▸ Entries provided
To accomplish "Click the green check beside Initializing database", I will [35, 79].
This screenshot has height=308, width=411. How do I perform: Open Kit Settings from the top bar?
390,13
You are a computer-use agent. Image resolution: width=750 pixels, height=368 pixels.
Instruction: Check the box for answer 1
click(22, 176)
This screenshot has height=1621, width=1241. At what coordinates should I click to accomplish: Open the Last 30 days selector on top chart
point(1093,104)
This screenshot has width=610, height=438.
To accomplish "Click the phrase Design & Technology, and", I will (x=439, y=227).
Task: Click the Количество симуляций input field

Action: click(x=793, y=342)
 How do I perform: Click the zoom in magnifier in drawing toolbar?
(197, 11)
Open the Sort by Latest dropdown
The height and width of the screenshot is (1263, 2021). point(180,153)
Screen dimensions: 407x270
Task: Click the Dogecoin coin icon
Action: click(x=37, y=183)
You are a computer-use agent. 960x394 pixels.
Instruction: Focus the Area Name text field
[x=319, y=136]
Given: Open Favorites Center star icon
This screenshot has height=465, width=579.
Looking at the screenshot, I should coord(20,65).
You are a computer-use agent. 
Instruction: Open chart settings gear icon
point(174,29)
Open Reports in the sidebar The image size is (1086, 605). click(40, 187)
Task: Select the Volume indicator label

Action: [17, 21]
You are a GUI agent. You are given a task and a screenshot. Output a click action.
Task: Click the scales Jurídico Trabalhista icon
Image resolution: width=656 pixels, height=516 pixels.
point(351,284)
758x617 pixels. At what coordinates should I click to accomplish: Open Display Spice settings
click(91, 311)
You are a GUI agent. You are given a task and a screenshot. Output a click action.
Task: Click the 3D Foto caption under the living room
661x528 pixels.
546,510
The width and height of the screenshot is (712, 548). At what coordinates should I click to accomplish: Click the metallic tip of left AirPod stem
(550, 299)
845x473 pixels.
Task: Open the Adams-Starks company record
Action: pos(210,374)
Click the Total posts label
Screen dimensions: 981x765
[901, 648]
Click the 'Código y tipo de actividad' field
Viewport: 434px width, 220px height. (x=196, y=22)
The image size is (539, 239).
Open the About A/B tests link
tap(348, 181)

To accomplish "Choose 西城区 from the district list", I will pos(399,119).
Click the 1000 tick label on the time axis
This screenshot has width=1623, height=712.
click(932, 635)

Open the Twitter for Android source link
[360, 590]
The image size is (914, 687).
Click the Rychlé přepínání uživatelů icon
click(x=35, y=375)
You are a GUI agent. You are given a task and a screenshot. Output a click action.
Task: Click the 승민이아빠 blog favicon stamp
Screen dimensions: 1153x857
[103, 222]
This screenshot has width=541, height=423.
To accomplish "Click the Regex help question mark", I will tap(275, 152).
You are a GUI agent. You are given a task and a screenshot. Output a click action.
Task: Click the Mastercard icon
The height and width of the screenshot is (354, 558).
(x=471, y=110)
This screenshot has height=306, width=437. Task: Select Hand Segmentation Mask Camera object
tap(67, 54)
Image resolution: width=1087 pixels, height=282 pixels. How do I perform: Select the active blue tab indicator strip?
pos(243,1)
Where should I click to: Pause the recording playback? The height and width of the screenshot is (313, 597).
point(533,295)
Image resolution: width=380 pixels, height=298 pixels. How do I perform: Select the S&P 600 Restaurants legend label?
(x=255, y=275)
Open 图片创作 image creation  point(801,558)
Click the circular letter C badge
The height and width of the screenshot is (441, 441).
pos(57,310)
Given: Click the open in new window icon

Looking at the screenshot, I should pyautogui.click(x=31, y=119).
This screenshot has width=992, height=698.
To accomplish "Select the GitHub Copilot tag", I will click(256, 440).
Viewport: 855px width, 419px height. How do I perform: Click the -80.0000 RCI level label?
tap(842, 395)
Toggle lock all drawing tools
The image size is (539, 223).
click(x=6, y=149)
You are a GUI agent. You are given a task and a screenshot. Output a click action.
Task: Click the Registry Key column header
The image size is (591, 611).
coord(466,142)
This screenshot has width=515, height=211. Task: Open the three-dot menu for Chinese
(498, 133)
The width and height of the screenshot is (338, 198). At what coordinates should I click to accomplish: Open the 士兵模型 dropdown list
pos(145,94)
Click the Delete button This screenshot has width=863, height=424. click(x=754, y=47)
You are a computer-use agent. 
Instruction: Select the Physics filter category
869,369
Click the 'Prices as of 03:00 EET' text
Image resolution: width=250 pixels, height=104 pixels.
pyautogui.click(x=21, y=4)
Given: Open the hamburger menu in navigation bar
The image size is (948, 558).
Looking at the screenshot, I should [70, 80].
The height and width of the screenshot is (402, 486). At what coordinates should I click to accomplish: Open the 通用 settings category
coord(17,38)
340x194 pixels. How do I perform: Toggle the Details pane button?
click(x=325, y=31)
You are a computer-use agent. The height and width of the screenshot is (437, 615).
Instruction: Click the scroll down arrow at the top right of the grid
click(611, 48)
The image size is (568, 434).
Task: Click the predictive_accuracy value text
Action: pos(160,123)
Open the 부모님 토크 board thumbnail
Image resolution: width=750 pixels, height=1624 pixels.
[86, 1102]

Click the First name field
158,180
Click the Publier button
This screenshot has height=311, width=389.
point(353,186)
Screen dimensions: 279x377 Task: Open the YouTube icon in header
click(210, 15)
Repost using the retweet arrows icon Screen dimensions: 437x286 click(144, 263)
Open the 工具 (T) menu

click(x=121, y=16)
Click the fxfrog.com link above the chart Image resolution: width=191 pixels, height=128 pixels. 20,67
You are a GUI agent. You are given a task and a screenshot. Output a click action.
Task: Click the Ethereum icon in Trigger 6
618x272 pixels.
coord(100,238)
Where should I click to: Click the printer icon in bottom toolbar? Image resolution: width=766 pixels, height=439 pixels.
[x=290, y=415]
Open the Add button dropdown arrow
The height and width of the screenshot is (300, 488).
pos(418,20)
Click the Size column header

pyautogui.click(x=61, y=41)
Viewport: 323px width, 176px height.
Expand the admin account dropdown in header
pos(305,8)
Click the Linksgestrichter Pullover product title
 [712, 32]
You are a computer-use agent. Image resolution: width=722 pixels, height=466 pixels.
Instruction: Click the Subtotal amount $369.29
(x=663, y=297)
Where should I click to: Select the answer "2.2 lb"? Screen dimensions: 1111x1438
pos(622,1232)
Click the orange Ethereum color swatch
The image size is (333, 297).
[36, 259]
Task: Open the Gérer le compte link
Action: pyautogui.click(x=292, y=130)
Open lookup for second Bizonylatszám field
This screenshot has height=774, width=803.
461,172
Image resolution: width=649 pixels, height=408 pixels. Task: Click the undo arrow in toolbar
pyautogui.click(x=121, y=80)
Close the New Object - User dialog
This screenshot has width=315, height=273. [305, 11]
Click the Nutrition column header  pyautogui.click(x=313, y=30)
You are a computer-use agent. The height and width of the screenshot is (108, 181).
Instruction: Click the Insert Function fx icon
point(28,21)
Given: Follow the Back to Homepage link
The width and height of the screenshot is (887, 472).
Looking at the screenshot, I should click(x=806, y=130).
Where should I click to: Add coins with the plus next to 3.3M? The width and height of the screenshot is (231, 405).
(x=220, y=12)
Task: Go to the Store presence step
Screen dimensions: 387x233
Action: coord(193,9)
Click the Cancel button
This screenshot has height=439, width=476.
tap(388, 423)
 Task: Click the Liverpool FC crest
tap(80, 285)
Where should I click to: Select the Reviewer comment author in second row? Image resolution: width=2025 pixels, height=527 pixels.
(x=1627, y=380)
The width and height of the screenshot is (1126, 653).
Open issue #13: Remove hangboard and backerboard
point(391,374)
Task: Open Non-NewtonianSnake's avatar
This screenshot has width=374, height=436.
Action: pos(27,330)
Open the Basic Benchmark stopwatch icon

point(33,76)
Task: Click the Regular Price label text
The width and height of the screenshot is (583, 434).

▸ Assigned task
Please return all lines above in which the string "Ethereum" is found.

▸ Answer to this task
Task: Click the Ethereum icon in Trigger 6
Click the orange Ethereum color swatch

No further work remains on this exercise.